1st Edition

Religion, Religious Organisations and Development Scrutinising religious perceptions and organisations

Edited By Carole Rakodi Copyright 2014

    This collection adds to a burgeoning literature concerned with the roles played by religions in development. The authors do not assume that religion and religious organisations can be ‘used’ to achieve development objectives, or that religiously inspired development work is more holistic, transformative and authentic. Instead, they subject such assumptions to critical and (as far as possible) objective scrutiny, focusing on how adherents of several religious traditions and a variety of organisations affiliated with different religions perceive the idea of development and attempt to contribute to its objectives. Geographically, chapters in the volume encompass Africa, South Asia and the Asia-Pacific.

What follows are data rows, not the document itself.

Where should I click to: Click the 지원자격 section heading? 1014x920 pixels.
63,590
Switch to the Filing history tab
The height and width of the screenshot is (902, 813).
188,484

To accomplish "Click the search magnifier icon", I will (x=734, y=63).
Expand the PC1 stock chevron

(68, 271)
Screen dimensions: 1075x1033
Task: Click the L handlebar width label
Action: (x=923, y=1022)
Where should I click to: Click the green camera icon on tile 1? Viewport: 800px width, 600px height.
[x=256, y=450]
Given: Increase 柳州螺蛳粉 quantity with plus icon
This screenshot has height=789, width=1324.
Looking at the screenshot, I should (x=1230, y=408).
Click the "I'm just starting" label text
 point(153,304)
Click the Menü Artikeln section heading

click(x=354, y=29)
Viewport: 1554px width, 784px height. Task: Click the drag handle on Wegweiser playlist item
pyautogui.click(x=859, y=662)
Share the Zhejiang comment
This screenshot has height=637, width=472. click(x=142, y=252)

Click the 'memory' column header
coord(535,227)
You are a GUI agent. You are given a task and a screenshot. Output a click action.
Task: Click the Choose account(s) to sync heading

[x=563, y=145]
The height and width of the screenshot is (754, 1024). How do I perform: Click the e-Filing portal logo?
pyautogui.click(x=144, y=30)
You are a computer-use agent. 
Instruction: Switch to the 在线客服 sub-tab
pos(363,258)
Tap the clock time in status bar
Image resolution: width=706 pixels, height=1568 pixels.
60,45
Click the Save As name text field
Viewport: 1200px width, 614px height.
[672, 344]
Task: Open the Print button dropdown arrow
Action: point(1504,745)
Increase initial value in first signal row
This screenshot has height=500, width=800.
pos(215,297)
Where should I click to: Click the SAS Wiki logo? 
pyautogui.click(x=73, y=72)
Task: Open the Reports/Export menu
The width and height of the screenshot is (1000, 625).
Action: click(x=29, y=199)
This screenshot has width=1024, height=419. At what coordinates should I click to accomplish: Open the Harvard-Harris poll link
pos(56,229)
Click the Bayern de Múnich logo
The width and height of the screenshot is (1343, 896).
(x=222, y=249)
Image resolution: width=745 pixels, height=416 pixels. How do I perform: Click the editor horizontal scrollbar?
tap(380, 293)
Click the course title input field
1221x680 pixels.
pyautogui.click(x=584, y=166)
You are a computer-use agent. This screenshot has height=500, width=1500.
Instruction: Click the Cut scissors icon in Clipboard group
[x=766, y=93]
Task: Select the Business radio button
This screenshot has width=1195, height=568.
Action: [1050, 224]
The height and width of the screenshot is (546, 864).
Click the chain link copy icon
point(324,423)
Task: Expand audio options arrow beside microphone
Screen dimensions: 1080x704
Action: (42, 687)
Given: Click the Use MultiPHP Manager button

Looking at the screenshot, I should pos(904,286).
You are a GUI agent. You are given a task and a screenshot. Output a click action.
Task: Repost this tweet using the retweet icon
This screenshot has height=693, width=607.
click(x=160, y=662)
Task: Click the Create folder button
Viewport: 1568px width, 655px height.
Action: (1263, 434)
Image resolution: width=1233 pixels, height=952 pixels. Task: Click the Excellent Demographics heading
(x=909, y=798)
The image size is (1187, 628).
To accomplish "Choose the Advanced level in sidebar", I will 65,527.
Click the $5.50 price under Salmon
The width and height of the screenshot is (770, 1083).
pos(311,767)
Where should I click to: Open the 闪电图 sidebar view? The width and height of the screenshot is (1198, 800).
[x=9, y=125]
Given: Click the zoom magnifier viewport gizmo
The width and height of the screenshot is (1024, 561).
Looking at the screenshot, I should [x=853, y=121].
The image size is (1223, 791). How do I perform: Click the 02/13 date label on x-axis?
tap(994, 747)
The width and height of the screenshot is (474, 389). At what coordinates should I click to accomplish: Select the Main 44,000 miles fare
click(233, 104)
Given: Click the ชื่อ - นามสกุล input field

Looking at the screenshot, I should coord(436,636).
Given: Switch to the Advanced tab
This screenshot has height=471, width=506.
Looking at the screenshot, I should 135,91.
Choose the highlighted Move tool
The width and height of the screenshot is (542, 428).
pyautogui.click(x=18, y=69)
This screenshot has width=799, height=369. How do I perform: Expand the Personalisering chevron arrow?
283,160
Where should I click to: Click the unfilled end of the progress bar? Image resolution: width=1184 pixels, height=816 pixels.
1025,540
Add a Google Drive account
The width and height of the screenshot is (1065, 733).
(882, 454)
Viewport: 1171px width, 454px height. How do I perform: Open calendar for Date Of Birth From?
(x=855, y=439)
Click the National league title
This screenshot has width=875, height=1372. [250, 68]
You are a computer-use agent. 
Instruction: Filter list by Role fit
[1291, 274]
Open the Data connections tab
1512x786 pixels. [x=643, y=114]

    Four of the papers have an international focus: providing a preliminary framework for analysing the role of religion in development, considering the roles played by faith-inspired organisations in two regions (the Asia Pacific and Sub-Saharan Africa) and analysing transnational Muslim NGOs. The individual case studies focus on nine countries (India, Kenya, Pakistan, Nigeria, Tanzania, Sudan, Malawi, Sri Lanka, South Africa), consider four religions (Islam, Hinduism, Christianity, Buddhism), and can be grouped under four themes: they consider religion, wellbeing and inequality; the roles of religious NGOs in development; whether and how religious organisations influence, respond to or resist social change; and whether religious service providers reach the poor. Finally, practice notes show how three religious development organisations try to put their principles into practice.

    This book was published as a special double issue of Development in Practice.

    1. Introduction: Religion and development: subjecting religious perceptions and organisations to scrutiny  2. A framework for analysing the links between religion and development  3. The life a person lives: religion, well-being and development in India  4. Pentecostalism and development in Kibera informal settlement, Nairobi  5. Religious values and beliefs and education for women in Pakistan  6. Thinking about faith-based organisations in development: where have we got to and what next?  7. Are faith-based organisations distinctive? Comparing religious and secular NGOs in Nigeria  8. Faith in forms: civil society evangelism and development in Tanzania  9. The role of religious values and beliefs in charitable and development organisations in Karachi and Sindh, Pakistan  10. The role of a transnational religious network in development in a weak state: the international links of the Episcopal Church of Sudan  11. Trajectories of transnational Muslim NGOs  12. Givers and governance: the potential of faith-based development in the Asia Pacific  13. Strengthening the voice of the poor: religious organisations’ engagement in policy consultation processes in Nigeria and Tanzania  14. The role of religion in women’s campaigns for legal reform in Nigeria  15. Playing broken telephone: assessing faith-inspired health care provision in Africa  16. Have financial difficulties compromised Christian health services’ commitment to the poor?  17. Pro-poor? Class, gender, power, and authority in faith-based education in Maharashtra, India  18. Practising Buddhism in a development context: Sri Lanka’s Sarvo´daya movement  19. Islam and development practice: HIV/AIDS in South Africa  20. Addressing dependency with faith and hope: the Eagles Relief and Development Programme of the Living Waters church in Malawi

    Biography

    Carole Rakodi is an Emeritus Professor in the International Development Department, School of Government and Society, University of Birmingham, UK. She is a social scientist who has worked as a professional and researcher in several developing countries, mainly in Africa, and from 2005-2011 directed an international research programme on religion and development.